Settlers introduced a variety of trade goods into Pawnee culture. European trade goods were a proportionately insignificant percentage of Pawnee materials for 200 years after first contact in the mid-16th century, but accelerated after 1750. Europeans introduced artifacts into all aspects of Pawnee culture, from weapons (iron knives and lead bullets) and tools (awls and axes) to accessories (buttons, bracelets, and brass bells) and ceramics (porcelain and salt glazed stoneware).

==== Archeological record ====

Excavation projects carried out between 1930 and 1941 and catalogued by the Nebraska State Historical Society and other published sources portray a development toward European artifacts among Pawnee from 1571 to 1867. The study shows that hardly any European artifacts from before 1800 were found at Pawnee sites, followed by an explosion in European artifacts from 1800 on.

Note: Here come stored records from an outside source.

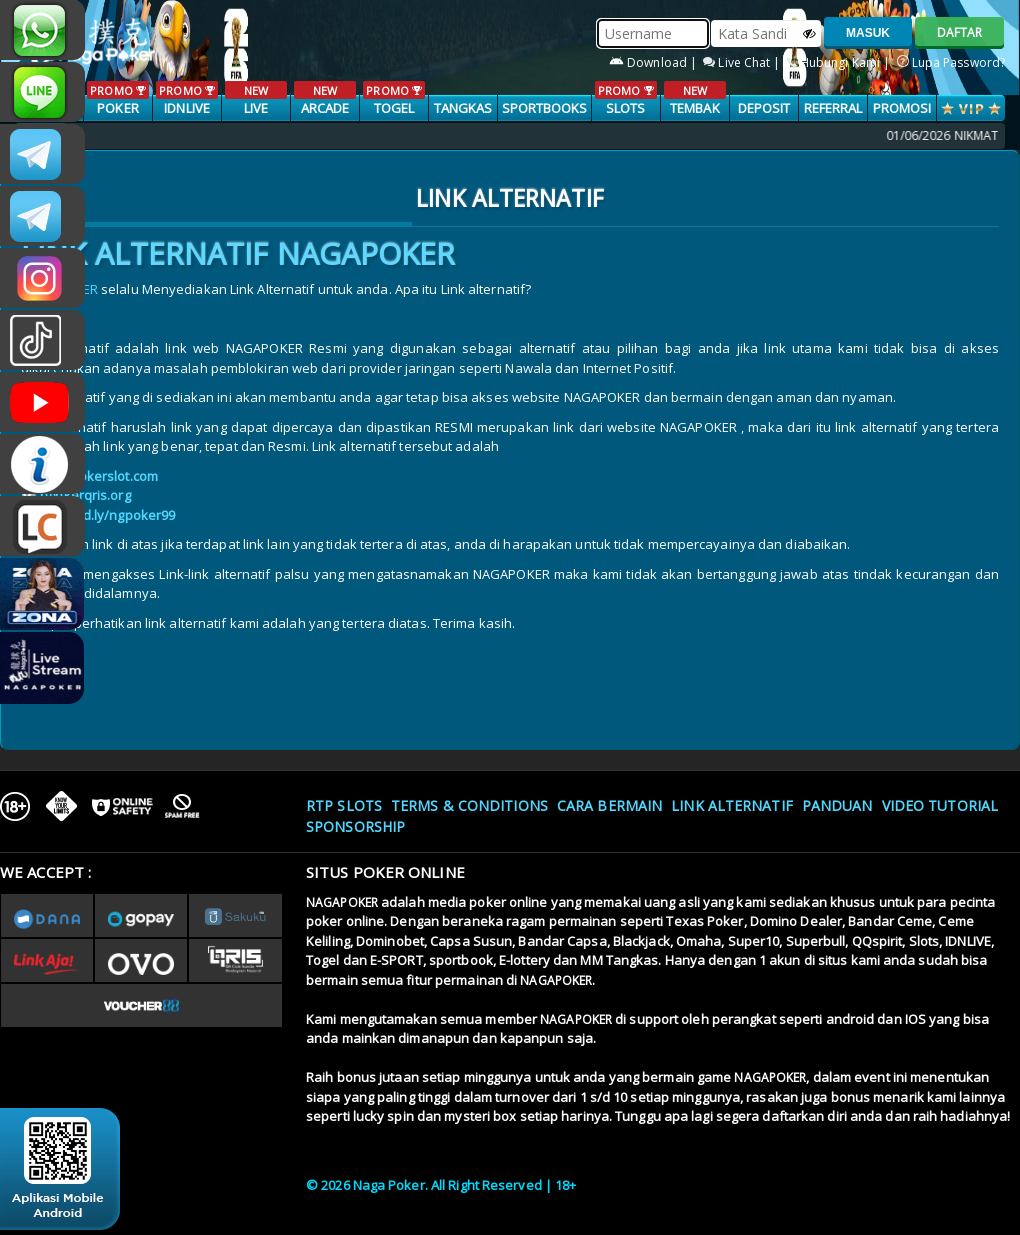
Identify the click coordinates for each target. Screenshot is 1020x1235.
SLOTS (625, 99)
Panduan (837, 805)
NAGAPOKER (342, 902)
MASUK (868, 33)
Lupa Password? (951, 62)
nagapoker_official (42, 92)
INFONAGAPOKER (42, 464)
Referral (833, 108)
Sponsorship (355, 826)
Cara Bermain (609, 805)
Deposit (764, 108)
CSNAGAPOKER (42, 154)
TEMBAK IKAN (694, 109)
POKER (117, 99)
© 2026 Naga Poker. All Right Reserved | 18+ (441, 1185)
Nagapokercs (42, 216)
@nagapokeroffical (42, 340)
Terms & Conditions (469, 805)
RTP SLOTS (344, 805)
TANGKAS (463, 108)
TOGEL (393, 99)
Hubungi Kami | (840, 62)
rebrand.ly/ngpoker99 (107, 515)
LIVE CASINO (255, 109)
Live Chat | (743, 62)
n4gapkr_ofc (42, 278)
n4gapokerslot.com (99, 476)
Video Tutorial (940, 805)
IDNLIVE (186, 99)
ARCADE (324, 99)
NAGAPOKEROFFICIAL (42, 402)
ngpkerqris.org (85, 495)
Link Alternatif (732, 805)
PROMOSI (902, 108)
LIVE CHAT (42, 526)
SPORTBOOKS (545, 108)
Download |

By 1833, European artifacts had almost completely replaced those of the Pawnee.

=== Religion ===

The Pawnee had a distinct and developed religion built on geographical landmarks and elaborate ritualism before European contact. Priests presided over rituals that commemorated the people's belief in their heavenly origins, and doctors attributed their healing ability to shamanistic powers. The Pawnee believed that animals were the "terrestrial media for celestial gods", serving as a sort of lower deity that enabled doctors. Therefore, animals were prominently involved in Pawnee religion. However, those traditions disappeared or were marginalized as the tribe became more Europeanized.

The greatest example of a change in Pawnee religion as a result of white settler contact was the disappearance of the Morning Star ceremony. Members of one village (Village Across a Hill) in the Skidi subtribe regularly sacrificed a young girl as part of their creation belief, believing that it assisted the renewal of the earth and its resources. The practice took place throughout the 1810s, despite U.S. "Indian agents" warning that white settlers would not like it, and news of the ceremony reached the Eastern U.S. around 1820. A group of leaders in the village began to oppose the ritual because of white disapproval, and the last known example occurred in 1838.